- **DATA FOR PROCESSING**:
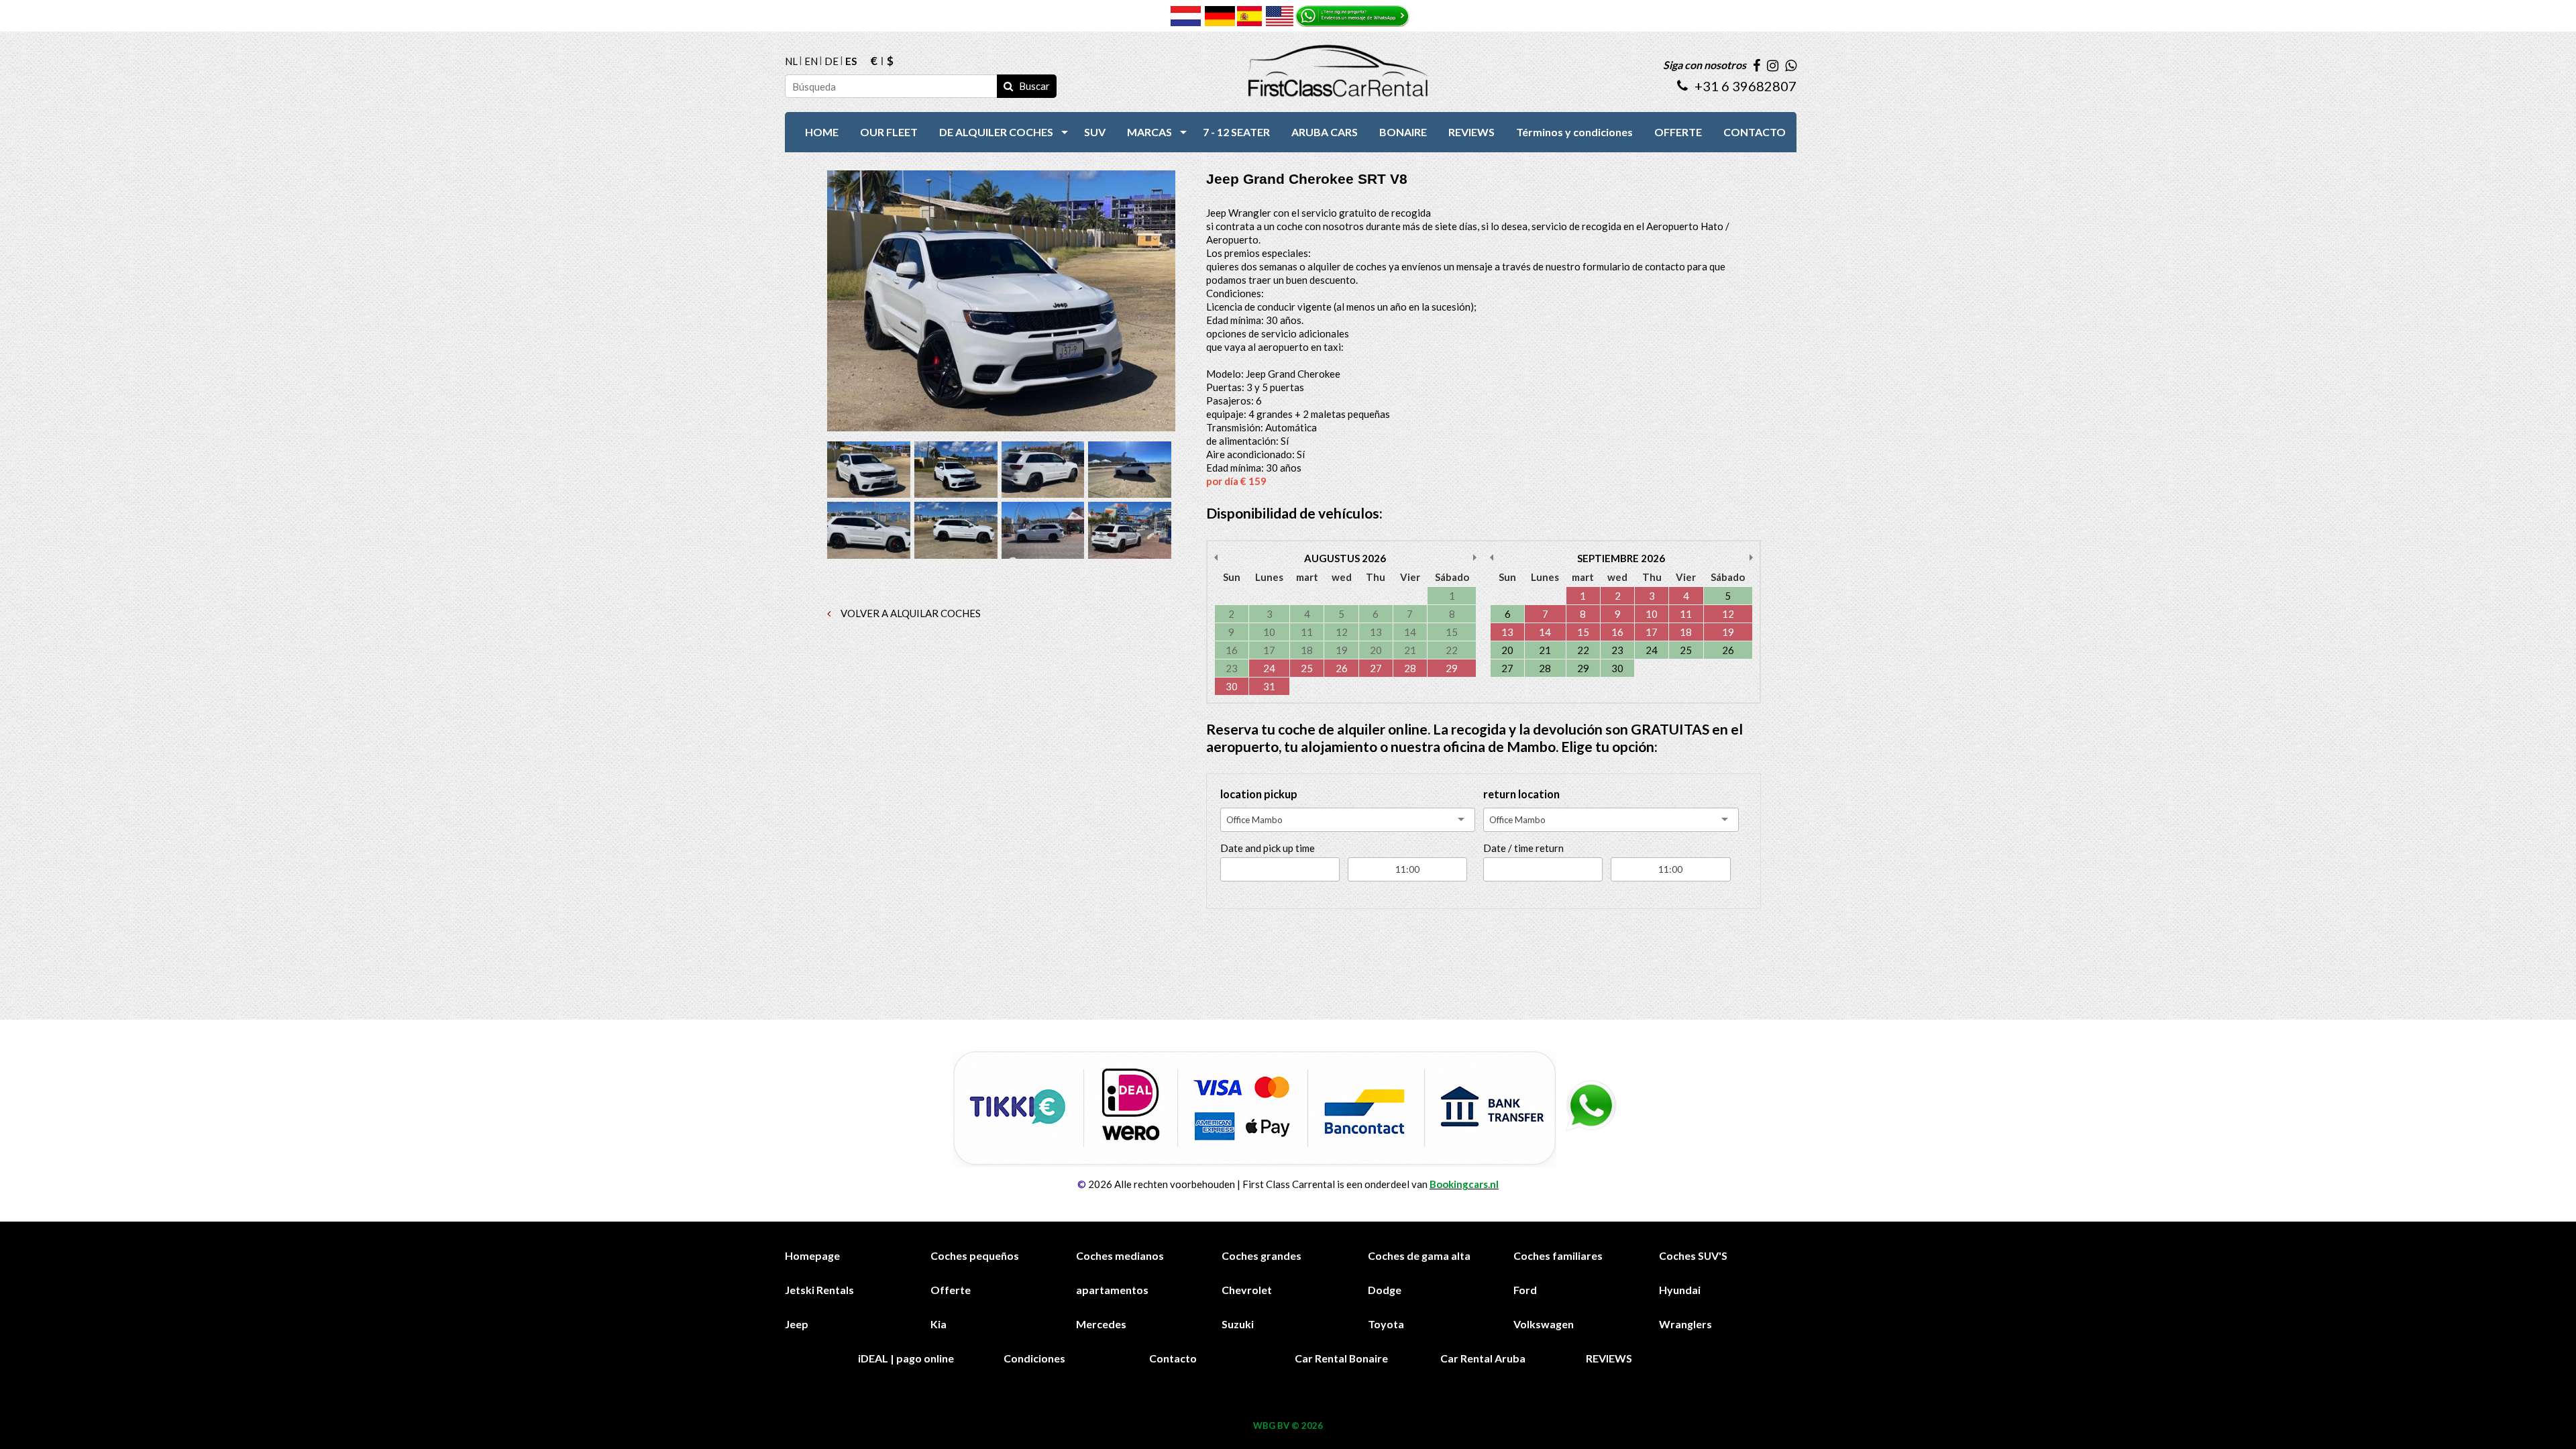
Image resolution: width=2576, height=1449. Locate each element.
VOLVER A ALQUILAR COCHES (910, 613)
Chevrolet (1247, 1289)
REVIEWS (1471, 131)
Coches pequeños (974, 1255)
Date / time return (1523, 848)
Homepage (812, 1255)
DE (831, 61)
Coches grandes (1261, 1255)
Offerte (950, 1289)
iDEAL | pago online (906, 1358)
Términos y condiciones (1574, 131)
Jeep (796, 1324)
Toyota (1386, 1324)
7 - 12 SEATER (1236, 131)
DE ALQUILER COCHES (996, 131)
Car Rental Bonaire (1341, 1358)
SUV (1095, 131)
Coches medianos (1120, 1255)
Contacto (1173, 1358)
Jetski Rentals (819, 1289)
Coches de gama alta (1419, 1255)
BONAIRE (1403, 131)
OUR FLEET (889, 131)
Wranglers (1685, 1324)
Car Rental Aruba (1482, 1358)
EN (811, 61)
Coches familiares (1558, 1255)
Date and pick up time (1267, 848)
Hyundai (1680, 1289)
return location (1521, 794)
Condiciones (1034, 1358)
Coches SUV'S (1693, 1255)
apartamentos (1112, 1289)
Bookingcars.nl (1464, 1184)
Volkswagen (1543, 1324)
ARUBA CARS (1324, 131)
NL (791, 61)
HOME (822, 131)
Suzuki (1238, 1324)
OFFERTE (1678, 131)
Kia (938, 1324)
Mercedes (1101, 1324)
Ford (1525, 1289)
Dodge (1384, 1289)
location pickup (1258, 794)
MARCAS (1149, 131)
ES (851, 61)
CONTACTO (1754, 131)
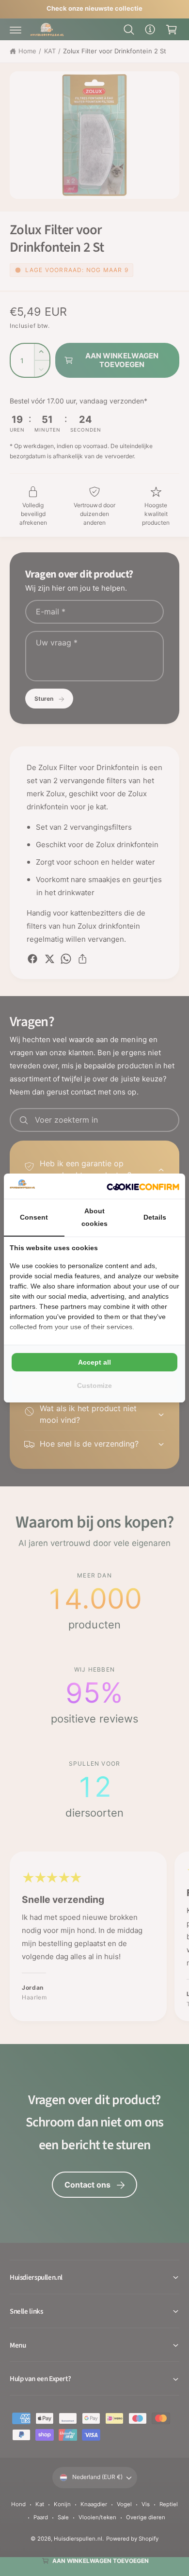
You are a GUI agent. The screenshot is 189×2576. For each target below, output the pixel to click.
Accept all (94, 1362)
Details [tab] (154, 1217)
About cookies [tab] (94, 1217)
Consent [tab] (34, 1217)
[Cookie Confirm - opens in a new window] (143, 1186)
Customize (94, 1385)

- **WHAT IS NEEDED**:
Please retype every entry above exactly, leaving out any picture.

- **EXERCISE OUTPUT**:
Image resolution: width=2576, height=1449. Locate each element.
VOLVER A ALQUILAR COCHES (910, 613)
Chevrolet (1247, 1289)
REVIEWS (1471, 131)
Coches pequeños (974, 1255)
Date / time return (1523, 848)
Homepage (812, 1255)
DE (831, 61)
Coches grandes (1261, 1255)
Offerte (950, 1289)
iDEAL | pago online (906, 1358)
Términos y condiciones (1574, 131)
Jeep (796, 1324)
Toyota (1386, 1324)
7 - 12 SEATER (1236, 131)
DE ALQUILER COCHES (996, 131)
Car Rental Bonaire (1341, 1358)
SUV (1095, 131)
Coches medianos (1120, 1255)
Contacto (1173, 1358)
Jetski Rentals (819, 1289)
Coches de gama alta (1419, 1255)
BONAIRE (1403, 131)
OUR FLEET (889, 131)
Wranglers (1685, 1324)
Car Rental Aruba (1482, 1358)
EN (811, 61)
Coches familiares (1558, 1255)
Date and pick up time (1267, 848)
Hyundai (1680, 1289)
return location (1521, 794)
Condiciones (1034, 1358)
Coches SUV'S (1693, 1255)
apartamentos (1112, 1289)
Bookingcars.nl (1464, 1184)
Volkswagen (1543, 1324)
ARUBA CARS (1324, 131)
NL (791, 61)
HOME (822, 131)
Suzuki (1238, 1324)
OFFERTE (1678, 131)
Kia (938, 1324)
Mercedes (1101, 1324)
Ford (1525, 1289)
Dodge (1384, 1289)
location pickup (1258, 794)
MARCAS (1149, 131)
ES (851, 61)
CONTACTO (1754, 131)
You are a GUI agent. The screenshot is 189×2576. For each target below, output the pixel to click.
Accept all (94, 1362)
Details [tab] (154, 1217)
About cookies [tab] (94, 1217)
Consent [tab] (34, 1217)
[Cookie Confirm - opens in a new window] (143, 1186)
Customize (94, 1385)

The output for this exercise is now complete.